Texto fornecido –
Para muitos norte-americanos,
tudo isso pode soar relativamente inofensivo – algo mais como generoso, de
ajuda vizinha com policiamento ou um sensível conjunto de políticas de
interesse próprio de lutar-contra-eles-lá-antes-que-cheguem-aqui. Mas não
deveríamos saber melhor que isso, depois de todos estes anos ouvindo tais alegações
de lugares como Iraque e Afeganistão onde os resultados foram qualquer coisa
exceto inofensivos ou efetivos?
Esse treinamento tem sido
frequentemente utilizado ou usado para os mais cruéis propósitos dos muitos
países envolvidos. Na Nigéria, por exemplo, os militares dos EUA continuam a
trabalhar estreitamente com as forças de segurança locais, que usaram de tortura
e cometeram assassinatos extrajudiciais, bem como se envolveram com exploração
sexual e abusos. Nas Filipinas, conduziram exercícios militares conjuntos em
cooperação com a força militar do presidente Rodrigo Duterte, ainda que a
polícia sob seu comando continue a infligir uma horrenda violência contra os
cidadãos daquele país.
O governo de Djibouti, que por
anos hospedou a maior base militar dos EUA na África, o Campo Lemmonier, também
usa suas leis antiterrorismo para processar dissidentes internos. O
Departamento de Estado não tentou esconder como seus próprios programas de
treinamento alimentaram um tipo maior de repressão naquele país (e outros). De
acordo com seu Relatório do País em Terrorismo, de 2017, um documento que
anualmente fornece ao Congresso uma visão geral do terrorismo e cooperação
anti- terrorismo com os EUA em um conjunto designado de países, em Djibouti, “o
governo continuou a utilizar a legislação contraterrorismo para suprimir
críticas ao deter e processar quadros da oposição e outros ativistas.”
Naquele país e muitas outras
nações aliadas, os programas de treinamento em terrorismo de Washington
alimentaram ou reforçaram abusos contra direitos humanos por forças locais,
enquanto governos autoritários adotam “anti terrorismo” como desculpa para
práticas repressivas de todos os tipos.
Uma vasta pegada militar
Enquanto estávamos tentando
documentar estas 65 localidades com treinamento-e-assistência das forças
militares dos EUA, o relatórios do Departamento de Estado provaram ser uma
importante fonte de informações, mesmo que fossem frequentemente ambíguos sobre
o que estava realmente acontecendo. Eles regularmente dependiam de termos
genéricos como “forças de segurança”, enquanto fracassavam em abordar
diretamente o papel exercido pelos militares dos EUA em cada um destes países.

Dados coletados –
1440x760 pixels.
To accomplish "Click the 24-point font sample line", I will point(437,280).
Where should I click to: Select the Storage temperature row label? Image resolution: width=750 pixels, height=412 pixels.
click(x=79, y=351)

Exercícios propostos –
• 1. Por favor, atualize o trecho do texto sobre o treinamento militar dos EUA entre "Esse treinamento tem" e "cidadãos daquele país.", inclusive, substituindo "horrenda" por "terrível".
• 2. Liste todos os países mencionados pelo nome no texto sobre o treinamento militar dos EUA.

Respostas –
• 1.
Esse treinamento tem sido
frequentemente utilizado ou usado para os mais cruéis propósitos dos muitos
países envolvidos. Na Nigéria, por exemplo, os militares dos EUA continuam a
trabalhar estreitamente com as forças de segurança locais, que usaram de tortura
e cometeram assassinatos extrajudiciais, bem como se envolveram com exploração
sexual e abusos. Nas Filipinas, conduziram exercícios militares conjuntos em
cooperação com a força militar do presidente Rodrigo Duterte, ainda que a
polícia sob seu comando continue a infligir uma terrível violência contra os
cidadãos daquele país.

• 2. EUA, Iraque, Afeganistão, Nigéria, Filipinas, Djibouti